An investment operation is one which, upon thorough analysis, promises safety of principal and an adequate return.
In security analysis the prime stress is laid upon protection against untoward events. We obtain this protection by insisting upon margins of safety, or values well in excess of the price paid.
In the world of securities, courage becomes the supreme virtue after adequate knowledge and a tested judgment are at hand.
No matter how careful you are, the one risk no investor can ever eliminate is the risk of being wrong. Only by insisting on what Graham called the "margin of safety" - never overpaying, no matter how exciting an investment seems to be - can you minimize your odds of error.
The idea of storage as a solution of economic problems at least has the support of common sense.It is diametrically opposed to the topsy-turvy Alice-in-Wonderland reasoning that has marked so much of our depression thinking and policy.
Whenever the investor sold out in an upswing as soon as the top level of the previous well-recognized bull market was reached, he had a chance in the next bear market to buy back at one third (or better) below his selling price.

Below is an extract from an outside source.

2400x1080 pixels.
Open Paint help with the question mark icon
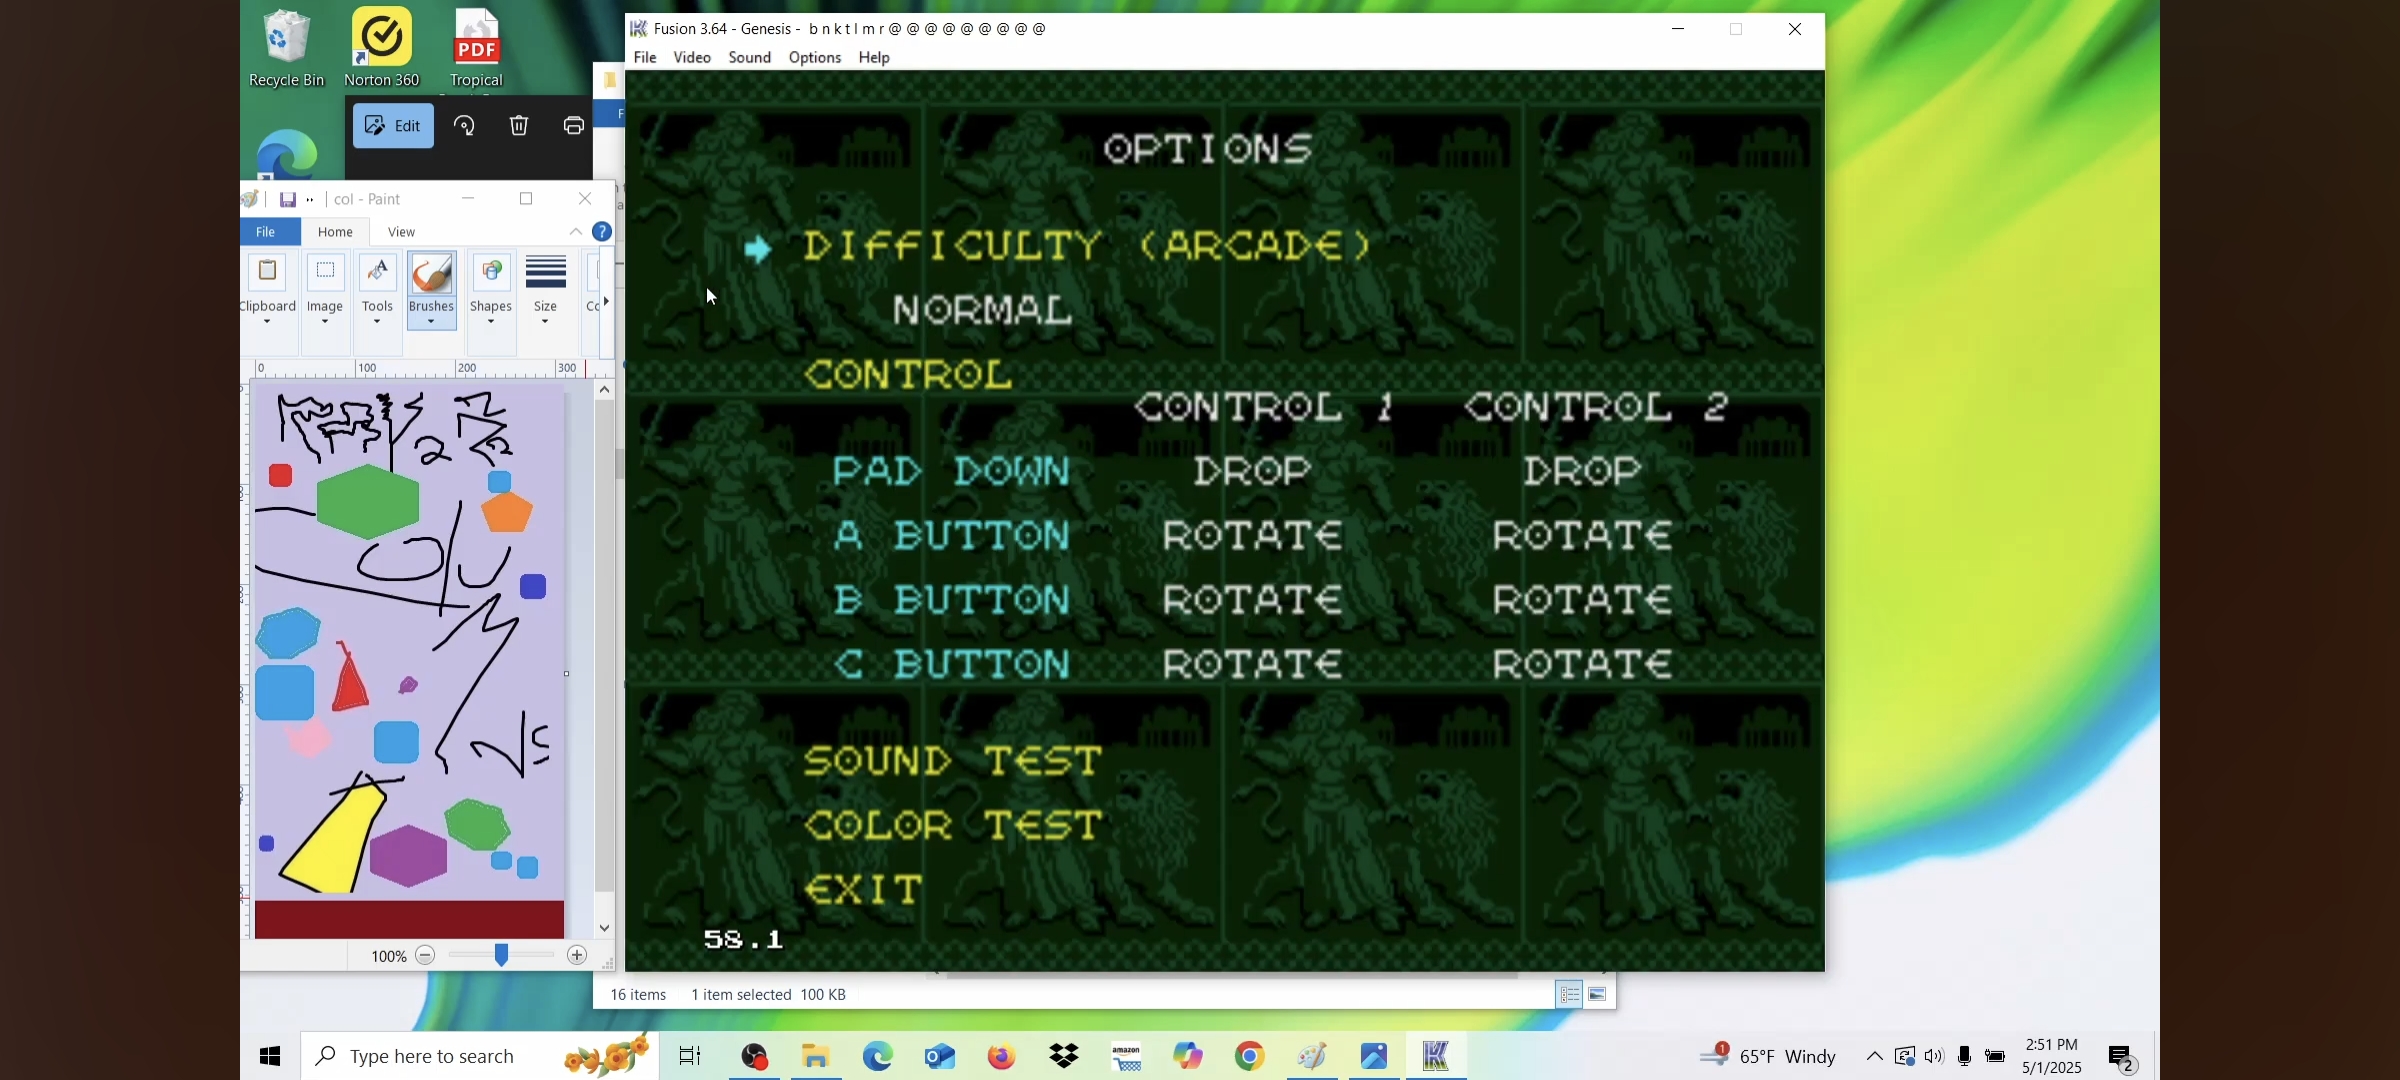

The genuine investor in common stocks does not need a great equipment of brain and knowledge, but he does need some unusual qualities of character
Experience teaches that the time to buy stocks is when their price is unduly depressed by temporary adversity. In other words, they should be bought on a bargain basis or not at all.
A speculator gambles that a stock will go up in price because somebody else will pay even more for it.
No statement is more true and better applicable to Wall Street than the famous warning of Santayana: "Those who do not remember the past are condemned to repeat it".
Most of the time common stocks are subject to irrational and excessive price fluctuations in both directions as the consequence of the ingrained tendency of most people to speculate or gamble... to give way to hope, fear and greed.
There is a close logical connection between the concept of a safety margin and the principle of diversification.
Never mingle your speculative and investment operations in the same account nor in any part of your thinking.
It is no difficult trick to bring a great deal of energy, study, and native ability into Wall Street and to end up with losses instead of profits. These virtues, if channeled in the wrong directions, become indistinguishable from handicaps.
It is absurd to think that the general public can ever make money out of market forecasts.
The investor's primary interest lies in acquiring and holding suitable securities at suitable prices.
We urge the beginner in security buying not to waste his efforts and his money in trying to beat the market. Let him study security values and initially test out his judgment on price versus value with the smallest possible sums.
Abnormally good or abnormally bad conditions do not last forever.
The volume of credit depends upon three factors: the desire to borrow, the ability to lend and the desire to lend.
Unusually rapid growth cannot keep up forever; when a company has already registered a brilliant expansion, its very increase in size makes a repetition of its achievement more difficult.
The function of the margin of safety is, in essence, that of rendering unnecessary an accurate estimate of the future.
To enjoy a reasonable chance for continued better than average results, the investor must follow policies which are (1) inherently sound and promising, and (2) not popular on Wall Street.
Stock speculation is largely a matter of A trying to decide what B, C and D are likely to think-with B, C and D trying to do the same.
The story of Joseph in Egypt and of the seven fat and the seven lean years has passed into the homely wisdom of the ages; but our economic thinking seems to have lost contact with so simple and basic approach to prudent management of a nations welfare.
Even defensive portfolios should be changed from time to time, especially if the securities purchased have an apparently excessive advance and can be replaced by issues much more reasonable priced.